Department of Health

Department overview
- Formed: 7 March 1921
- Dissolved: 24 July 1987
- Superseding Department: Department of Community Services and Health;
- Jurisdiction: Commonwealth of Australia
- Department executives: John Cumpston, Director–General (1921–1945); Frank McCallum, Director–General (1945–1946); Arthur Metcalfe, Director–General (1946–1960); William Refshauge, Director–General (1960–1973); Gwyn Howells, Director–General (1973–1982); Lawrie Willett, Director–General (1983–1984); Bernard McKay, Secretary (1984–1987);

= Department of Health (Australia, 1921–1987) =

Former Australian government department, 1921–1987

The Department of Health was an Australian government department that existed between March 1921 and July 1987.

In 1987, the Department of Health was merged with the Department of Community Services to form the Department of Community Services and Health.

==Scope==
Information about the department's functions and government funding allocation could be found in the Administrative Arrangements Orders, the annual Portfolio Budget Statements and in the Department's annual reports.
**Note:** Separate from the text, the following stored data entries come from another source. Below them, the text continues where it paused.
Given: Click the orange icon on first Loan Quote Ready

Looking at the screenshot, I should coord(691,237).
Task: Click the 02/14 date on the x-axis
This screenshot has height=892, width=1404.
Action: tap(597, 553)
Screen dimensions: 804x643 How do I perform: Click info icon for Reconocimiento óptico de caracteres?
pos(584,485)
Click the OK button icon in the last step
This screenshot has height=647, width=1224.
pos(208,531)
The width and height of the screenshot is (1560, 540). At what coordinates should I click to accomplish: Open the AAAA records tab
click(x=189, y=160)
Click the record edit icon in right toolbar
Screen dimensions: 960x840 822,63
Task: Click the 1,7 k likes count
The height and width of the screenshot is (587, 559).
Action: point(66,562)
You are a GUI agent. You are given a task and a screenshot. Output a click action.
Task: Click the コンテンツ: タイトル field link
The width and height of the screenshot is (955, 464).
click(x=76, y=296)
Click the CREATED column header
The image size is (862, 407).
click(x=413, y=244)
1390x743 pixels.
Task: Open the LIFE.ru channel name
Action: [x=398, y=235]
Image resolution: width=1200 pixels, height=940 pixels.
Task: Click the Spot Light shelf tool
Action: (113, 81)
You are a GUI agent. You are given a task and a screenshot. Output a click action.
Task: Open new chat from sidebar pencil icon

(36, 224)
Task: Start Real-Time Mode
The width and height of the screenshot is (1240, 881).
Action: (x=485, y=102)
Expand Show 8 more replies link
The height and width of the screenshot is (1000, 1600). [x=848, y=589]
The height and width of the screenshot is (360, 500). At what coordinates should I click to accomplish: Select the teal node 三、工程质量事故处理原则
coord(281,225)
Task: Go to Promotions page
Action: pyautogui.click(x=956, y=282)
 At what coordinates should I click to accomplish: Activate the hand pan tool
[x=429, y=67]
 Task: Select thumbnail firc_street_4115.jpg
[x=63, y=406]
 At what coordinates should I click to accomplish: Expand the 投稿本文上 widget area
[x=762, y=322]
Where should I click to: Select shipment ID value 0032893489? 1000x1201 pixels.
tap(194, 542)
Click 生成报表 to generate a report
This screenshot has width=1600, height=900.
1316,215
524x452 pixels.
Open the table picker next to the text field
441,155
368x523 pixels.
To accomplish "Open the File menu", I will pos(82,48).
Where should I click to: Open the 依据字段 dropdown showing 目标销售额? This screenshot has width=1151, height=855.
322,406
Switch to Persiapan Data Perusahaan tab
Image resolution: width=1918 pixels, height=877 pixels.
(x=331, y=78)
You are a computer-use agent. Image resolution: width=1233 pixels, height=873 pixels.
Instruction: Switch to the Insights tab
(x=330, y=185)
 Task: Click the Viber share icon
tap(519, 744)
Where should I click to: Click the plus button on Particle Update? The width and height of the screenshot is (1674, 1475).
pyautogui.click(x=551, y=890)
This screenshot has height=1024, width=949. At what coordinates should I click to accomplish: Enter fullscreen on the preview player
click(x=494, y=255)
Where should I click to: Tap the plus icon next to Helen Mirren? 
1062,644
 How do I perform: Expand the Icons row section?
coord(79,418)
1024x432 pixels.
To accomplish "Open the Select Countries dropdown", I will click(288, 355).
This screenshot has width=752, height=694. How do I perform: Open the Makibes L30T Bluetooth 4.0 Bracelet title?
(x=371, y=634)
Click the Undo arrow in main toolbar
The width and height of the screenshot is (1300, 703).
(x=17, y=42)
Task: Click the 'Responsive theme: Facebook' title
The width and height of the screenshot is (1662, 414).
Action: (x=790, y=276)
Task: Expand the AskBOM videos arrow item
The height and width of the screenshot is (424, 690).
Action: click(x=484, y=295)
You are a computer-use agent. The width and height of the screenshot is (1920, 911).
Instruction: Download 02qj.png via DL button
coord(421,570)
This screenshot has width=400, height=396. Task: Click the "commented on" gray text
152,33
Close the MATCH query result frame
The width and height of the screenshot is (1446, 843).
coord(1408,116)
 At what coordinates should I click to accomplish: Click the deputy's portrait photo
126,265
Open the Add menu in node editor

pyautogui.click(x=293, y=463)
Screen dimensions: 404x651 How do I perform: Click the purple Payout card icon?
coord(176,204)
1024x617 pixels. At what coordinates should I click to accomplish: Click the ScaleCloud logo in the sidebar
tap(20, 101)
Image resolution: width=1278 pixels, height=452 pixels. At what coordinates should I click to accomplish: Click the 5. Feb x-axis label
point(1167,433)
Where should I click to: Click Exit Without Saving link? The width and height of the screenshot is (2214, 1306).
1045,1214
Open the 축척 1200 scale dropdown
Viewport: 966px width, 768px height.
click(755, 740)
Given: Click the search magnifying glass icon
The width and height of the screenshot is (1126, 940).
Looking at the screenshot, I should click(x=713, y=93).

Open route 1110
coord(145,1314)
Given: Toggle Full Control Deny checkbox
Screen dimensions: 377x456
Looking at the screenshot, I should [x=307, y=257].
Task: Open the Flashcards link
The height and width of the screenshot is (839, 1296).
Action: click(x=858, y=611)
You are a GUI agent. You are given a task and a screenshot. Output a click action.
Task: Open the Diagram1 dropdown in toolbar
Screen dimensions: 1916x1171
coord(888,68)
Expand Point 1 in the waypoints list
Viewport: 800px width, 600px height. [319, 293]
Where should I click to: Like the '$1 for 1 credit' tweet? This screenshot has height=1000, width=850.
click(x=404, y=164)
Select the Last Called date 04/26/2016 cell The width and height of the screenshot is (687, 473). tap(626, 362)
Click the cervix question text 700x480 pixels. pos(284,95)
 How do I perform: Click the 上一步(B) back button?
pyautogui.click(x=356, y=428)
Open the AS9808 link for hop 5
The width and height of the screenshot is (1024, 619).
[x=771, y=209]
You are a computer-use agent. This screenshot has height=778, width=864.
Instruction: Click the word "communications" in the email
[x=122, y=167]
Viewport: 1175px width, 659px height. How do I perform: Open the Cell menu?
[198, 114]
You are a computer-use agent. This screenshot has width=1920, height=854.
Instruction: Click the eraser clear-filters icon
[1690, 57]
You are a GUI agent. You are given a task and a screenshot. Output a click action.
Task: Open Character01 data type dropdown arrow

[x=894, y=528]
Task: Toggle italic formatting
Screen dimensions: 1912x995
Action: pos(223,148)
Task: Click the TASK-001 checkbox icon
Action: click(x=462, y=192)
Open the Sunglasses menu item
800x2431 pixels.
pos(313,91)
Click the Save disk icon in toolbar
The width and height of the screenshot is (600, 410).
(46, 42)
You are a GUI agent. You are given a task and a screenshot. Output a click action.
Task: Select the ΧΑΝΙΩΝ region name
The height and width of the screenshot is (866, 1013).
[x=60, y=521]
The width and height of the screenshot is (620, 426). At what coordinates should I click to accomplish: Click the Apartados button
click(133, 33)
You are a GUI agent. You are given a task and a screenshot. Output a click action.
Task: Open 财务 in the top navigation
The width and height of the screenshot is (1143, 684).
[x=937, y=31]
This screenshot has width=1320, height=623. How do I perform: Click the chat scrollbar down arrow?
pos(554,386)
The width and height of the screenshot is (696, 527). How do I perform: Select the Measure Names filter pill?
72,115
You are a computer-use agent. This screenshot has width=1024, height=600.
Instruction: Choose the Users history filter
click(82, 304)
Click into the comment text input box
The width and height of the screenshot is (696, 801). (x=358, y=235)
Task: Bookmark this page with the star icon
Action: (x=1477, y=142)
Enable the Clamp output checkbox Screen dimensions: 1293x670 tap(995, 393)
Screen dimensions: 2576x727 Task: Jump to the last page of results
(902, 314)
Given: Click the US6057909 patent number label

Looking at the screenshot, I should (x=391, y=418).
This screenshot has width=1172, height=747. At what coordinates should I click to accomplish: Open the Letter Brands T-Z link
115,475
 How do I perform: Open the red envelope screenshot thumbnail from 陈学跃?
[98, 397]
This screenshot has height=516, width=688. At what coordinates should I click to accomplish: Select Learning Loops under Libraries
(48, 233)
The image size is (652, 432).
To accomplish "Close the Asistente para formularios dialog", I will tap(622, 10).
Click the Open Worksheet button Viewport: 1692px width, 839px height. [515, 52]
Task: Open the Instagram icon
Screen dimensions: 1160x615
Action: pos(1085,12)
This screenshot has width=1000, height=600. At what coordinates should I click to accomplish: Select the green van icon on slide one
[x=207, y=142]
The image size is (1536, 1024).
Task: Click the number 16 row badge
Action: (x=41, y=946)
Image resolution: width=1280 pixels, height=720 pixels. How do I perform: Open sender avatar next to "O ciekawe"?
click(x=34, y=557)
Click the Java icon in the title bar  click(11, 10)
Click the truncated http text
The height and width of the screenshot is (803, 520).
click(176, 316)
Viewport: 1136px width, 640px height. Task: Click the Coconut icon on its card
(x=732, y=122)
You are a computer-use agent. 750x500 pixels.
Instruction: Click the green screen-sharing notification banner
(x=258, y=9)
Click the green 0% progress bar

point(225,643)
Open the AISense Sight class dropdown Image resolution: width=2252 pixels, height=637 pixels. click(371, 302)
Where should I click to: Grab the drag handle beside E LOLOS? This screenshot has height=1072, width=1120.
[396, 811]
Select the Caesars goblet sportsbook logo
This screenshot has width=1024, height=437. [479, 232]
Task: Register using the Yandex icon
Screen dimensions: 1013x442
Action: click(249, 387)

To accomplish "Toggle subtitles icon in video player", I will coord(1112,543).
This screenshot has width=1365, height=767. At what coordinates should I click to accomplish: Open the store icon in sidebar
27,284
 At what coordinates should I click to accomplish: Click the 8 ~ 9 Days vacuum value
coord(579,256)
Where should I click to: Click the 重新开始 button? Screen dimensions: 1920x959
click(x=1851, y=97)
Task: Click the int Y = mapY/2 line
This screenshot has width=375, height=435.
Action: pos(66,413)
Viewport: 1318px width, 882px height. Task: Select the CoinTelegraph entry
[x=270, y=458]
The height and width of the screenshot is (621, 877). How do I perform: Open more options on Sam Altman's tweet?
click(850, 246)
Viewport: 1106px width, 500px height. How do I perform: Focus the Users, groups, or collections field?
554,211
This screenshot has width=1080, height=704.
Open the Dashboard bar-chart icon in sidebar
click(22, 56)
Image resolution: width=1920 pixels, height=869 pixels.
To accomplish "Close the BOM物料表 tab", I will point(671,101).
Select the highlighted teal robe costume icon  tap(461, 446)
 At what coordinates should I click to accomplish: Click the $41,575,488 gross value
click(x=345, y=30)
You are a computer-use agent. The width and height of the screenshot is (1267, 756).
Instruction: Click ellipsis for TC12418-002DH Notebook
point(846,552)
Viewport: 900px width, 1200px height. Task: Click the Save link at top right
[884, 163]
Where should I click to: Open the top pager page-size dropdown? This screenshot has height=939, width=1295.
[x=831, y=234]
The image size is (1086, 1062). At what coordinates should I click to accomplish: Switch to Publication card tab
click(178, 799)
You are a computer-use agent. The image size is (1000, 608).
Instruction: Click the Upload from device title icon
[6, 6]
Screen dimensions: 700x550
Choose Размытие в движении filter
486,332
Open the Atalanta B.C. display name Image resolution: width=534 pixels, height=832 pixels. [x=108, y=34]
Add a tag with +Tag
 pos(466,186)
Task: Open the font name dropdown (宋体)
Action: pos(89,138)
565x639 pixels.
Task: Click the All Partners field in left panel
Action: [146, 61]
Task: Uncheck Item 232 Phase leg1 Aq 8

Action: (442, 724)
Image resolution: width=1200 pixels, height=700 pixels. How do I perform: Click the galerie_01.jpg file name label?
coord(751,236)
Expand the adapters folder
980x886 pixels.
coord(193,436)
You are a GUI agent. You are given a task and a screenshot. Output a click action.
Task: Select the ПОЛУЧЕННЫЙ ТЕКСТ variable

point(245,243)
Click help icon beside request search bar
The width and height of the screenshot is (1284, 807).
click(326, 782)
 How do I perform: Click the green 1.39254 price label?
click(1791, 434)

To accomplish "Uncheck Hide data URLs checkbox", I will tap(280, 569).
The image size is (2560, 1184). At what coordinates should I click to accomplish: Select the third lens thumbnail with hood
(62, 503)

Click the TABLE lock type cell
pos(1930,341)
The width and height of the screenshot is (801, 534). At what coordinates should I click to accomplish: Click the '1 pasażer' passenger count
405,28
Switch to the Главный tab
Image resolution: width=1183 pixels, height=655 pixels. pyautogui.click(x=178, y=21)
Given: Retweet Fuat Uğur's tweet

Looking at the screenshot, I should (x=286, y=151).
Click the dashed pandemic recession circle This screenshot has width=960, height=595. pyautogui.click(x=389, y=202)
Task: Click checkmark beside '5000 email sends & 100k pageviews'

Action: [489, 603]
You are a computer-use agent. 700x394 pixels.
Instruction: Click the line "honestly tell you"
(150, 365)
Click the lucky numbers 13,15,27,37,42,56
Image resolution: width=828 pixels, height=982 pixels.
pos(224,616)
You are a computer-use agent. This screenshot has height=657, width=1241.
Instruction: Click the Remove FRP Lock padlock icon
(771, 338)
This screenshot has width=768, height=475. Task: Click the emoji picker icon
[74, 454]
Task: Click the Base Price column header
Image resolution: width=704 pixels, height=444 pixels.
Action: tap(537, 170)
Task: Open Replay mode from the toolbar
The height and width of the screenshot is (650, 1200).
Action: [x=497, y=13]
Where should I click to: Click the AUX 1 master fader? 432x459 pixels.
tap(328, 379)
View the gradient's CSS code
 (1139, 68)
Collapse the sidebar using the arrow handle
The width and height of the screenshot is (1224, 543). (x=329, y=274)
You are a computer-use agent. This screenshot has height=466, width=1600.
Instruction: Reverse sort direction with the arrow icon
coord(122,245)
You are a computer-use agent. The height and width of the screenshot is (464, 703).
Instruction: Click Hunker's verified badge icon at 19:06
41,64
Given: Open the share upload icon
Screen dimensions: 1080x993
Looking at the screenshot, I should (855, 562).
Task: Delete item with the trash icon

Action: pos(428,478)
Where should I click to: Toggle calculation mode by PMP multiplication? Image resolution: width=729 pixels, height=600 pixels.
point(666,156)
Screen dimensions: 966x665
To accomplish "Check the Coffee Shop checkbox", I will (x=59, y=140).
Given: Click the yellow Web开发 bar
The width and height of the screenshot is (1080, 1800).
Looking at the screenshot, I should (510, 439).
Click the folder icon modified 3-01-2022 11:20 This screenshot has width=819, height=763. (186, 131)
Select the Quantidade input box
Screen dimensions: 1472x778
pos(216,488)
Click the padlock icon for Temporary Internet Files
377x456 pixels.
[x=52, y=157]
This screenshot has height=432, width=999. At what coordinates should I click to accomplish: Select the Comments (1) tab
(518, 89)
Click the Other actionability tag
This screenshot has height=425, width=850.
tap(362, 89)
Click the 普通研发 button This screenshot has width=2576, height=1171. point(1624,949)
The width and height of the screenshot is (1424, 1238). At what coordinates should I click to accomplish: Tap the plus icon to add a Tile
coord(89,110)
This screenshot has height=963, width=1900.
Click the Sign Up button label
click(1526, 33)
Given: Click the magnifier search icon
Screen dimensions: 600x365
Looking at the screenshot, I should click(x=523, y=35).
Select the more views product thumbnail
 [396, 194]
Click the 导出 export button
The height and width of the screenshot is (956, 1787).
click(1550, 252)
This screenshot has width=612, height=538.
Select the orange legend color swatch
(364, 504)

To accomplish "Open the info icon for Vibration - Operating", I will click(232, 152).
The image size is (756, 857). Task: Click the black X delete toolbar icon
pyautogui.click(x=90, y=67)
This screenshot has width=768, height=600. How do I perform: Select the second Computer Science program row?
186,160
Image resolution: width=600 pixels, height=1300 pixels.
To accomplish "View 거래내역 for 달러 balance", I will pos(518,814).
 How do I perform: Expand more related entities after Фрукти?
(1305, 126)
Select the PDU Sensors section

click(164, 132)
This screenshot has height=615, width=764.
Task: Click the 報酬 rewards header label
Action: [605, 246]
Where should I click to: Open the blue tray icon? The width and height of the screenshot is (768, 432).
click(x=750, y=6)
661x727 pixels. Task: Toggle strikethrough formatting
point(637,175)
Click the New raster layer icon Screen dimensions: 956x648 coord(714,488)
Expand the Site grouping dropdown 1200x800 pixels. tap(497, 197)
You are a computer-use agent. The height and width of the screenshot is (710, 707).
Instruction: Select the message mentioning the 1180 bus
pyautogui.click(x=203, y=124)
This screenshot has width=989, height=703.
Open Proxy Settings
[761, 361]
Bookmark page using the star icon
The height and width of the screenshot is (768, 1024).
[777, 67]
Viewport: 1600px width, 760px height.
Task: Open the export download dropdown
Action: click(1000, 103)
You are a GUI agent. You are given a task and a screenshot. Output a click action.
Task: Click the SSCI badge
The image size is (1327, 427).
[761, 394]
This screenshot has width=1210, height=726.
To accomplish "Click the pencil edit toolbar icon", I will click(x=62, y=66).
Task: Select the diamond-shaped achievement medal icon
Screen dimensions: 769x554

According to the 1921 Order of Council, reproduced by the National Archives of Australia, the Department was responsible for:
- The Administration of the Quarantine Act
- The investigation of the causes of disease and death; the establishment and control of laboratories for this purpose
- The control of the Commonwealth Serum Laboratories and the commercial distribution of the products manufactured in these Laboratories
- The methods of prevention of disease
- The collection of sanitary data and the investigation of all factors affecting health in industries
- The education of the public in matters of public health
- The administration of any subsidy made by the Commonwealth with the object of assisting any effort made by any State Government or public authority directed towards the eradication, prevention or control of any disease
- The conducting of campaigns of prevention of disease in which more than one State is interested
- The administrative control of the Australian Institute of Tropical Medicine
- The administrative control of infectious disease amongst discharged members of the Australian Imperial Force
- Generally, to inspire and co-ordinate public health measures
- Any other functions which may be assigned to it

==Structure==
The Department was an Australian Public Service department, staffed by officials who were responsible to the Minister for Health.